Sieben Jahre zählt ihre tiefe Freundschaft schon und hatte in dieser Zeit so einige Beziehungen und Trennungen auf beiden Seiten überdauert. Sie spendete Kraft, wenn einer am Boden war, erteilte Ratschläge, wenn sich Unsicherheit breitmachte, und brachte zum Lachen, wenn Tränen aufkamen. Sie hatten viel zusammen durchgemacht und waren der lebende Beweis, dass Freundschaft zwischen Mann und Frau dauerhaft funktionieren kann. Sie standen sich näher, als jedes Pärchen, das sie kannten. Und für nichts auf der Welt hätten sie diese Freundschaft gefährdet.

Aber irgendetwas ist anders an diesem Abend.
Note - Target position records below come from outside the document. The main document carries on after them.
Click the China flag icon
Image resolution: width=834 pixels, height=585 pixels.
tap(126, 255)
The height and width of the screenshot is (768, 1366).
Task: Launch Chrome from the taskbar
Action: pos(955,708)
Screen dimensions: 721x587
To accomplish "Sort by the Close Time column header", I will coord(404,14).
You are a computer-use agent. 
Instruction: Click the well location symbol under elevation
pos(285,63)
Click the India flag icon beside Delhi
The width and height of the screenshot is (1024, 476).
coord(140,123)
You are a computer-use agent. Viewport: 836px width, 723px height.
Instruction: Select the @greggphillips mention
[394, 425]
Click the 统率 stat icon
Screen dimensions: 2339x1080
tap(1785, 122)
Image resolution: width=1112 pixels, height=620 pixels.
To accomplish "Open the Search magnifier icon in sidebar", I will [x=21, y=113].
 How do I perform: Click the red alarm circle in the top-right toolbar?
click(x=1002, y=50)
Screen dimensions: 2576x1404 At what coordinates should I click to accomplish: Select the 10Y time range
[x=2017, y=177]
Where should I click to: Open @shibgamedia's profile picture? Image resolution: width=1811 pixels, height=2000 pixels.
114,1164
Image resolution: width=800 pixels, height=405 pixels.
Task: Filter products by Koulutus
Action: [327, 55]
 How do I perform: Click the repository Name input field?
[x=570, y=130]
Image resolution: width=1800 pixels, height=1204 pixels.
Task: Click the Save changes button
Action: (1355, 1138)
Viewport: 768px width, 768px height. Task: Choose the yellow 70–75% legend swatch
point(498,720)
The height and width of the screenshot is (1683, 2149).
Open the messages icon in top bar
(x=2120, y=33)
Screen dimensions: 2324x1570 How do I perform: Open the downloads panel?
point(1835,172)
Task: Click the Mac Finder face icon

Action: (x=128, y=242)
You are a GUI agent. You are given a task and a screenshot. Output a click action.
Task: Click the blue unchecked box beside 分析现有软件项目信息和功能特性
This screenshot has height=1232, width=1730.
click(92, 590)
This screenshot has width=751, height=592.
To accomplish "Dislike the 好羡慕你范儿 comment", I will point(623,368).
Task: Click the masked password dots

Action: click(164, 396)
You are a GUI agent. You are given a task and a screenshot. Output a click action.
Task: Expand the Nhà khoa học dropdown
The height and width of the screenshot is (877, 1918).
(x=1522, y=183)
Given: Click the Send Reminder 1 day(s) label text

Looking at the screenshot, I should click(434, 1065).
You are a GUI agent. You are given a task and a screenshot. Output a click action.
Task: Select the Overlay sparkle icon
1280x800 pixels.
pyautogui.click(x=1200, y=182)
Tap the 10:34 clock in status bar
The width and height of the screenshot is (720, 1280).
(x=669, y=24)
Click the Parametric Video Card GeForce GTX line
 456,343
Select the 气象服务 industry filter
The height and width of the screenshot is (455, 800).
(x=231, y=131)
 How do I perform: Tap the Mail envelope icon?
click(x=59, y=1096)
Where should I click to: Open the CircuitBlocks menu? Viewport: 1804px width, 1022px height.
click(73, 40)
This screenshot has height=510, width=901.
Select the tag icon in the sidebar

Ihm war ihr kurzes, schwarzes Kleid aufgefallen, das ihren umwerfenden Körper wieder einmal subtil aber perfekt in Szene setzte. Mehr, als es ihm sonst auffiel. Er würde niemals abstreiten, dass sie eine bildschöne Frau ist – ganz im Gegenteil. Er weiß um ihre Schönheit und die Zahl an Männern, die bei ihr Schlange stehen, unterstreicht das mehr als deutlich. Aber bisher hatte er das schlichtweg zur Kenntnis genommen. Sie ist seine beste Freundin, was kümmert ihn da ihr Aussehen? Auch ihr lieblicher Duft war ihm in der Vergangenheit nie in der Form aufgefallen. Er mochte sie bei der Umarmung zur Begrüßung kaum wieder loslassen und glaubte zu spüren, dass auch sie diese Umarmung mehr genoss als sonst. Das alles verstärkt sein Kribbeln nur, das er schon seit Tagen ein wenig verwundert wahrnimmt.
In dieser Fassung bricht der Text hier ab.